# Abs - Weight - Vaccum - Kegel



## kim (May 25, 2004)

Well, I know we can not spot reduce regarding belly and it's all about eating clean, having good workout and Cardio about 3 x times/week HITT  

Now I am at a point that my stomach is almost flat, well not that bad, I send pics on my gallery photo and my abs are like . (I was able to send only 2 pictures don't know why, I guess my pictures were taking too much room, Anyhow) 

Now, should I train them with weight like cable while doing my crunch and is it really true that we should always perform the vaccum and kegel while training abs. I need 100% improvment over that area and I'm looking to build those abs.  So I guess I need to put weight to see them when my last layer of fat will be out. From now I evaluate my BF at probably 18%,  I don't know if by looking at my pics (visual look) it could give an idea of BF. I must take a test for BF reading, for quick info, I'm 5'6" - 136 pounds - waist 28 and have some muscle    But looking at my stomach really discouraged me


----------



## DanK (May 25, 2004)

What's kegel?


----------



## nikegurl (May 25, 2004)

Kegel exercises are for the interior pelvic floor.  They're named after the doctor who "discovered" them.  

They can help with incontinence and they can improve your sex life...but they won't improve your abs.


----------



## nikegurl (May 25, 2004)

by the way Kim - you look great!  i personally am a fan of weighted abdominal exercises .  as you said...a clean diet and having low bodyfat are the main keys to good abs.  

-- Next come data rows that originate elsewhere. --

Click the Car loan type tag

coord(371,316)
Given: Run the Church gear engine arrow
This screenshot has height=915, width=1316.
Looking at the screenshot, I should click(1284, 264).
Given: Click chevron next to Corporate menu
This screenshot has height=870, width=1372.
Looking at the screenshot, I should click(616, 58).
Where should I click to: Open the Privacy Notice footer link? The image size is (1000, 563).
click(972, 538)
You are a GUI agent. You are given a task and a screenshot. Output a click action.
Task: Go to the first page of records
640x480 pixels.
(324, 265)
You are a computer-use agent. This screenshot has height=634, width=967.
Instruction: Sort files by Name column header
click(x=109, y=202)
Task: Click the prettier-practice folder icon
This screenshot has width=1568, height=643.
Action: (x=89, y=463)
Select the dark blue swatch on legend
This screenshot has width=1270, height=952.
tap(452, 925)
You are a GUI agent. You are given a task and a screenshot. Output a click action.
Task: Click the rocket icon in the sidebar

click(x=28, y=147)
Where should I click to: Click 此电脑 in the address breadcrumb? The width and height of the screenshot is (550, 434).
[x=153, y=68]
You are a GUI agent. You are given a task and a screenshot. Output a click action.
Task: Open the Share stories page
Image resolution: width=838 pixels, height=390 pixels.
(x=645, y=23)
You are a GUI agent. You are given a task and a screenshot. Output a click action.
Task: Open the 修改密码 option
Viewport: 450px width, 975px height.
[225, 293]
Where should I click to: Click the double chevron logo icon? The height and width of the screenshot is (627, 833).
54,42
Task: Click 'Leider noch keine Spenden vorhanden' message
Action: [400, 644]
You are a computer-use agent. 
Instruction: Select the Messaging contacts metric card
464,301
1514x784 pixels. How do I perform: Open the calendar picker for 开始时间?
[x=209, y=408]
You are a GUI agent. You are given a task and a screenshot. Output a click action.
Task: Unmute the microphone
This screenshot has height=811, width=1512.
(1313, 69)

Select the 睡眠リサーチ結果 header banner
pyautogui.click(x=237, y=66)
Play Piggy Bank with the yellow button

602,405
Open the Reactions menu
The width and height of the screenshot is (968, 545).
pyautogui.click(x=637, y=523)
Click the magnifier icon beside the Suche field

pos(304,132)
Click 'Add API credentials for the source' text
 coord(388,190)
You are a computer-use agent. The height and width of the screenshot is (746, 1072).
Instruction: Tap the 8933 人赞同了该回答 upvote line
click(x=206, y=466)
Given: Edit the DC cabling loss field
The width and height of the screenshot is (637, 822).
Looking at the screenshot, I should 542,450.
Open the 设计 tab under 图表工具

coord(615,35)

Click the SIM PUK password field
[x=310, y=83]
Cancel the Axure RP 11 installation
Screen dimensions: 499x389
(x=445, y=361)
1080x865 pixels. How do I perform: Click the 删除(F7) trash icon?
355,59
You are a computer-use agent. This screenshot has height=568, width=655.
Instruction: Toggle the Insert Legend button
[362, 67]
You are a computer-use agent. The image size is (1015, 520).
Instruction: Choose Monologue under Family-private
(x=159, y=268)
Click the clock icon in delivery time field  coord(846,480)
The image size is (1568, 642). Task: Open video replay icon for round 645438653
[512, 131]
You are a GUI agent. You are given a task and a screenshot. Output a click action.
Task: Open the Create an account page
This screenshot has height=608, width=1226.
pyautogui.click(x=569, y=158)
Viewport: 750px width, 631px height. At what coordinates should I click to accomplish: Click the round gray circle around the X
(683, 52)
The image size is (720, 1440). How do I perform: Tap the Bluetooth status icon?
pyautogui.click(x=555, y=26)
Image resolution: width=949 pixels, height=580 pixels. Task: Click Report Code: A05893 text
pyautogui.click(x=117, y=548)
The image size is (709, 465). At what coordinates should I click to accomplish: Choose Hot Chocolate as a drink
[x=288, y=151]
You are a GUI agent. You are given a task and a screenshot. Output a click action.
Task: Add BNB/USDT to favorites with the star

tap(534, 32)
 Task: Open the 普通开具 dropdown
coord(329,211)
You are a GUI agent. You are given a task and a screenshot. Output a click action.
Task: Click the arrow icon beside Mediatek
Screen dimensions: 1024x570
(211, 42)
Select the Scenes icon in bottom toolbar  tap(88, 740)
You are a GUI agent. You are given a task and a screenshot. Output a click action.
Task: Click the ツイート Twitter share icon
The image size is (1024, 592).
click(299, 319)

you look like you're just about there.


----------



## kim (May 25, 2004)

It seems that when performing a Kegel during abdominal work, you ensure not only that the pelvic girdle is strengthened at the same time, but also that you are building a strong core or center of balance and by engaging the pelvic girdle during abdominal training, you not only strengthen your center of balance, but fore more tension on the abdominal wall The pelvic girdle is tightened by clenching your insides - squeezing your rectum or performing the same action as cutting off the flow of urine.

I think you may be interested by reading the sources link:

http://www.bodybuilding.com/fun/likness28.htm

This link is presents by Jeremy Likness and it's interesting.

But eventhough I have read it and will give a shot to do the vaccum and Kegel at the same time, I guess I should do my abs with weight.

Any suggestions

Thank's

Kim


----------



## kim (May 25, 2004)

Unfortunatly Nikegurl, my abs are not fantastic, it's like putting me down.  

I guess that all women with nice abs have been training them with weight.  Am I right.  Should I consider working my abs like I will do for my arms.  I oftently read that people do 3 set of crunch, decline crunch, leg raise and that's it. And some people don't really work hard on abs.  Well should I consider working my abs as hard I'm doing with all my other body parts to seem real improvment.


----------



## animalmachine (May 25, 2004)

Yes, you should train your abs in the same way you train everything else.  But as you know, in order for them to show at all, you need to work on diet and stick with the HIIT.  You'll get there.   You DO look good, and probably won't be long until your abs begin to show.


----------



## aztecwolf (May 25, 2004)

it sucks i have the bulge that he is talking about in the abs in that article


----------



## DanK (May 26, 2004)

Was one of your questions if you should be doing a vacuum while doing a crunch, or did you mean including vacuums as a regular excercise for abs?

My brother has mentioned a few times something about sucking in your gut while doing situps and stuff, but his logic there kind of strikes me as muscle shaping myth (his logic being that your muscle will stay in the sucked in position, which I assume would be true only if you actively did vacuums basically all day and it became more of a posture thing). When doing situps/crunches I usually do suck my abs in a bit but mostly I'm just keeping them tense (far from an actual vacuum but it seems easier to keep my back straight and keep my form good that way).

Anyway, I'd like to know if anyone wants to back up the idea of doing vacuums while doing crunches (for all I know it's just considered good form for ab work and no one ever brings it up here because it's considered the most basic of all knowledge).


----------



## kim (May 26, 2004)

Hi Dank,

I am talking doing vaccums while doing crunch and all other exercices.

I'm curious too, to know if anyone wants to back up the idea. Abs seem to be basic, but when Jeremy Likness start his article he first said that "Abdominal training is very misunderstood" 
and people are always wondering or asking questions about training abs.

Curious to know what's everybody's thinking

Kim


----------



## Akateros (May 26, 2004)

I think the biggest misunderstanding about abs is that they are a muscle like any other. Lots of people (including me in the past) have fallen for the "train abs every day with stupid numbers of reps". Well, 500 varied crunches per day really didn't do me any more good than training 'em twice a week with heavy weighted exercises and reasonable reps.

That said, I still don't have nice ripply abs. And it sucketh mightily. They're hard, I can feel 'em, but I can't see 'em. Even when my bodyfat is low enough that I've got veins crawling all over my pelvis and that cut on the lower ab edge, I STILL don't have ripply abs.


----------